Russell Leaks had more reason to be concerned about the coronavirus than the average person. The 66-year-old Tennessee cook has chronic liver disease, high blood pressure, an irregular heartbeat, and the aftereffects of a heart attack. And he was in jail, where the virus spreads quickly.

While awaiting final court action on a parole violation charge, Leaks received COVID-19 in late November. He was so out of breath from the disease that he couldn’t even talk on the phone with family. He finally recovered in early January after receiving what he described as “minimal medical treatment” at the jail.

Leaks is one of many incarcerated people across the country who have fought the dangers of COVID-19 by combining their names and experiences with lawsuits filed over health conditions in jails and prisons. They have filed lawsuits against correctional and detention facilities, as well as government officials, alleging that their treatment violated the United States Constitution.

Dozens of cases were filed by lawyers from the American Civil Liberties Union, local attorneys, and large law firms that took on the cases for free. The lawsuits asked courts to reduce jail and prison populations, eliminate overcrowding that makes social distancing difficult, or take steps to protect older and medically vulnerable detainees like Leaks. One lawsuit asked a court to give jail inmates first priority for COVID-19 vaccines.

Many of the lawsuits were dismissed. However, a few were successful, preventing thousands of incarcerated people — as well as the corrections officers and administrators who supervise them — from becoming ill or dying from COVID-19.

In Oregon, a federal lawsuit challenged the state’s decision to prioritize COVID-19 vaccinations for people who live or work in congregate care facilities such as nursing homes, as well as people who work in jails or prisons — but not for the incarcerated. The Oregon Justice Resource Center and other civil rights attorneys filed the case, alleging violations of prisoners’ Eighth Amendment right to be free from cruel or unusual punishment.

Officials in Colorado’s Weld County reached an agreement that requires them to identify medically vulnerable inmates when they are booked into the county jail and to monitor them for COVID-19 symptoms. According to the agreement, the jail must provide masks to inmates and isolate those who test positive for the disease.

In North Carolina, officials agreed to settle a civil rights lawsuit brought by the NAACP and other civil rights organizations by releasing an estimated 3,500 inmates from state prisons. The agreement marked one of the largest prison releases in the United States as a result of a COVID-19 lawsuit.

As of April 27, at least 396,295 people in US prisons had tested positive for the coronavirus. In total, 298,966 people have recovered. According to the data, at least 2,575 prisoners have died as a result of coronavirus-related causes. According to a September report by the National Commission on COVID-19 and Criminal Justice, the average COVID-19 mortality rate in prisons was more than double that of the general population after adjusting for age, gender, race, and ethnicity of those incarcerated.

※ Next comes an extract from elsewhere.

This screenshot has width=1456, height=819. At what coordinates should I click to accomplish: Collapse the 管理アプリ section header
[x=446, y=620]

Because local jails and detention centers hold people awaiting trial, the true infection rate and death count for incarcerated people is almost certainly higher.

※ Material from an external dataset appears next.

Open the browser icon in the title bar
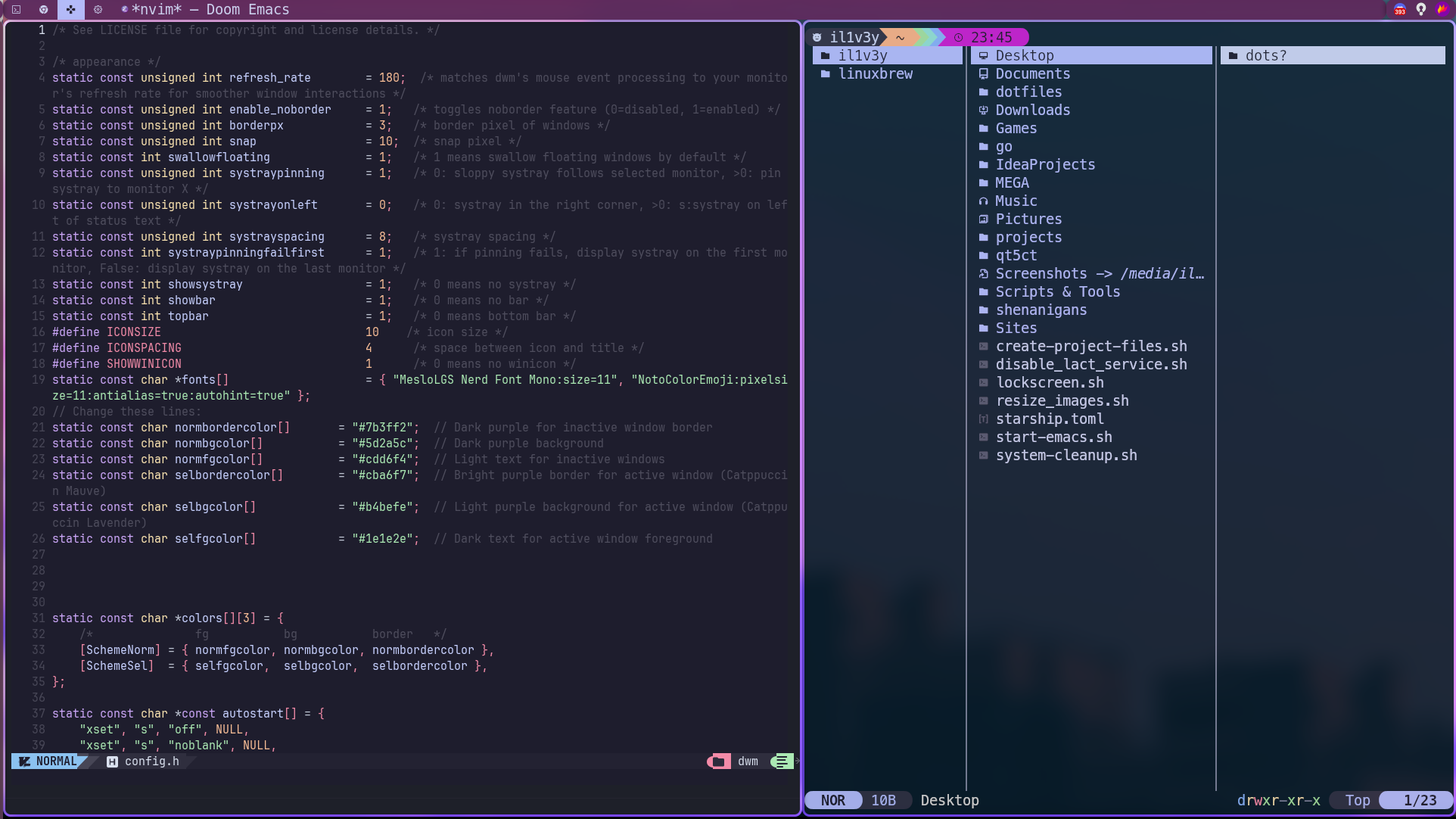Screen dimensions: 1456x819 (43, 10)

Vaccine distribution to prisoners has been slow, even though the shots are now available to the general public. However, in some states, prisoners fared better. By April 27, two out of every five North Carolina prisoners and four out of every five North Dakota prisoners had been fully vaccinated.

Even states that prioritized the incarcerated have not always found eager takers, mirroring how the general public has responded to COVID-19 vaccinations.

In late December, attorneys for the Shelby County sheriff’s office, which runs the jail, reached a tentative settlement with lawyers for the jail detainees. The agreement includes a consent decree requiring the appointment of an independent inspector to investigate the jail’s response to COVID-19, particularly with regard to medically vulnerable detainees.

The consent decree incentivizes officials to improve detainee housing and hygiene, as well as to expedite COVID-19 vaccinations. The decree will remain in effect until the state and federal governments declare the coronavirus pandemic to be over, or until detainees who have been in custody for more than 14 days and agree to be vaccinated are given vaccines.